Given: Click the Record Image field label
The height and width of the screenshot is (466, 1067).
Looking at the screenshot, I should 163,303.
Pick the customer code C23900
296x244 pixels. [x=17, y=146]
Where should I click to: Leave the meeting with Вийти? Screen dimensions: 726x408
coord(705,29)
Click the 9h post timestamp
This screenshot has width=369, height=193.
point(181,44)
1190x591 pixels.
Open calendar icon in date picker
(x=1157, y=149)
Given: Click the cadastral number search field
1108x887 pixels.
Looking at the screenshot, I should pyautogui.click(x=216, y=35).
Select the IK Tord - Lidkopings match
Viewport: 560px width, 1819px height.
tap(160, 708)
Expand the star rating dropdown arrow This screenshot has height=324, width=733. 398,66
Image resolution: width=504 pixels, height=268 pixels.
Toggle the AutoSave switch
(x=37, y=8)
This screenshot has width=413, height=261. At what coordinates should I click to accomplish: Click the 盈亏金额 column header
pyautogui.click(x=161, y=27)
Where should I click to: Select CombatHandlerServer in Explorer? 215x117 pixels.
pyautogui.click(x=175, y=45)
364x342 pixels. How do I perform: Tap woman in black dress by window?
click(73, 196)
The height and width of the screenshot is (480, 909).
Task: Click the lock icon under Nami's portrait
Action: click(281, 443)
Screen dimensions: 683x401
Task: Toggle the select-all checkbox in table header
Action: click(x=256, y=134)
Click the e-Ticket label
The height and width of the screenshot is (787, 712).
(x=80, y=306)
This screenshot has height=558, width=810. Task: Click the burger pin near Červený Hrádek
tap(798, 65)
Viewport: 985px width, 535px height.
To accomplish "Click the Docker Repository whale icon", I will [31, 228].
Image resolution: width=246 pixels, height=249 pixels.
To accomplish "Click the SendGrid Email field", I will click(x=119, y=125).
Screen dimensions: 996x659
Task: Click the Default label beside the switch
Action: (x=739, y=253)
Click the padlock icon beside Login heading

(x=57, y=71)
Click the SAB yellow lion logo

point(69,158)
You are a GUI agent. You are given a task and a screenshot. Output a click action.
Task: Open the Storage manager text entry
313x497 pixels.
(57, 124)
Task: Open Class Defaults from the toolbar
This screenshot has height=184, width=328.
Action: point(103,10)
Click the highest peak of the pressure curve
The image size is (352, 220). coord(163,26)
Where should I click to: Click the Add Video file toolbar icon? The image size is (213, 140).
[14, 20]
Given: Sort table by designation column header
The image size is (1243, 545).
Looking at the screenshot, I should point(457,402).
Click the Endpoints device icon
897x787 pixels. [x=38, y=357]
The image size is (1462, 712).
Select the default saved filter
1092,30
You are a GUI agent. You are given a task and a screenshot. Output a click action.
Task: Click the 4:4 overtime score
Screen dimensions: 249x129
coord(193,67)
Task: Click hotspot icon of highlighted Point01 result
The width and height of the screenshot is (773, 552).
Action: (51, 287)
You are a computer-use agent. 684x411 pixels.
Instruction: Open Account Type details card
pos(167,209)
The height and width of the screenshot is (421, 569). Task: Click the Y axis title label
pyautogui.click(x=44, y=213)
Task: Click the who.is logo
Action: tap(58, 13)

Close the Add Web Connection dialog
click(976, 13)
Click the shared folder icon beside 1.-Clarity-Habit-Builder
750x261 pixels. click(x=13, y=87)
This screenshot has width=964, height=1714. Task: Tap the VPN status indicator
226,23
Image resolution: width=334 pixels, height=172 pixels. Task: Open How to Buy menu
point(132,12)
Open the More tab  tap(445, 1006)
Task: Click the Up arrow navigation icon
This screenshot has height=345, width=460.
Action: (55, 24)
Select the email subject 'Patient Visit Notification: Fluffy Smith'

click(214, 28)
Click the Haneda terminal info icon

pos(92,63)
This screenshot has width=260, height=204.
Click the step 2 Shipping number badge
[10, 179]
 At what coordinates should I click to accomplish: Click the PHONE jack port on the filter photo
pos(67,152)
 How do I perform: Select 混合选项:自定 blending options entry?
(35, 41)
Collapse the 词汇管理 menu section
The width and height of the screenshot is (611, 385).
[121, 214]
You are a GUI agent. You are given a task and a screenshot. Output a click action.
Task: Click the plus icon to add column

────────────────────

(WORK INSTRUCTION)
Return every record, word for word.

(YOUR SOLUTION)
Given: Click the Record Image field label
The height and width of the screenshot is (466, 1067).
Looking at the screenshot, I should 163,303.
Pick the customer code C23900
296x244 pixels. [x=17, y=146]
Where should I click to: Leave the meeting with Вийти? Screen dimensions: 726x408
coord(705,29)
Click the 9h post timestamp
This screenshot has width=369, height=193.
point(181,44)
1190x591 pixels.
Open calendar icon in date picker
(x=1157, y=149)
Given: Click the cadastral number search field
1108x887 pixels.
Looking at the screenshot, I should pyautogui.click(x=216, y=35).
Select the IK Tord - Lidkopings match
Viewport: 560px width, 1819px height.
tap(160, 708)
Expand the star rating dropdown arrow This screenshot has height=324, width=733. 398,66
Image resolution: width=504 pixels, height=268 pixels.
Toggle the AutoSave switch
(x=37, y=8)
This screenshot has width=413, height=261. At what coordinates should I click to accomplish: Click the 盈亏金额 column header
pyautogui.click(x=161, y=27)
Where should I click to: Select CombatHandlerServer in Explorer? 215x117 pixels.
pyautogui.click(x=175, y=45)
364x342 pixels. How do I perform: Tap woman in black dress by window?
click(73, 196)
The height and width of the screenshot is (480, 909).
Task: Click the lock icon under Nami's portrait
Action: click(281, 443)
Screen dimensions: 683x401
Task: Toggle the select-all checkbox in table header
Action: click(x=256, y=134)
Click the e-Ticket label
The height and width of the screenshot is (787, 712).
(x=80, y=306)
This screenshot has height=558, width=810. Task: Click the burger pin near Červený Hrádek
tap(798, 65)
Viewport: 985px width, 535px height.
To accomplish "Click the Docker Repository whale icon", I will [31, 228].
Image resolution: width=246 pixels, height=249 pixels.
To accomplish "Click the SendGrid Email field", I will click(x=119, y=125).
Screen dimensions: 996x659
Task: Click the Default label beside the switch
Action: (x=739, y=253)
Click the padlock icon beside Login heading

(x=57, y=71)
Click the SAB yellow lion logo

point(69,158)
You are a GUI agent. You are given a task and a screenshot. Output a click action.
Task: Open the Storage manager text entry
313x497 pixels.
(57, 124)
Task: Open Class Defaults from the toolbar
This screenshot has height=184, width=328.
Action: point(103,10)
Click the highest peak of the pressure curve
The image size is (352, 220). coord(163,26)
Where should I click to: Click the Add Video file toolbar icon? The image size is (213, 140).
[14, 20]
Given: Sort table by designation column header
The image size is (1243, 545).
Looking at the screenshot, I should point(457,402).
Click the Endpoints device icon
897x787 pixels. [x=38, y=357]
The image size is (1462, 712).
Select the default saved filter
1092,30
You are a GUI agent. You are given a task and a screenshot. Output a click action.
Task: Click the 4:4 overtime score
Screen dimensions: 249x129
coord(193,67)
Task: Click hotspot icon of highlighted Point01 result
The width and height of the screenshot is (773, 552).
Action: (51, 287)
You are a computer-use agent. 684x411 pixels.
Instruction: Open Account Type details card
pos(167,209)
The height and width of the screenshot is (421, 569). Task: Click the Y axis title label
pyautogui.click(x=44, y=213)
Task: Click the who.is logo
Action: tap(58, 13)

Close the Add Web Connection dialog
click(976, 13)
Click the shared folder icon beside 1.-Clarity-Habit-Builder
750x261 pixels. click(x=13, y=87)
This screenshot has width=964, height=1714. Task: Tap the VPN status indicator
226,23
Image resolution: width=334 pixels, height=172 pixels. Task: Open How to Buy menu
point(132,12)
Open the More tab  tap(445, 1006)
Task: Click the Up arrow navigation icon
This screenshot has height=345, width=460.
Action: (55, 24)
Select the email subject 'Patient Visit Notification: Fluffy Smith'

click(214, 28)
Click the Haneda terminal info icon

pos(92,63)
This screenshot has width=260, height=204.
Click the step 2 Shipping number badge
[10, 179]
 At what coordinates should I click to accomplish: Click the PHONE jack port on the filter photo
pos(67,152)
 How do I perform: Select 混合选项:自定 blending options entry?
(35, 41)
Collapse the 词汇管理 menu section
The width and height of the screenshot is (611, 385).
[121, 214]
You are a GUI agent. You are given a task and a screenshot. Output a click action.
Task: Click the plus icon to add column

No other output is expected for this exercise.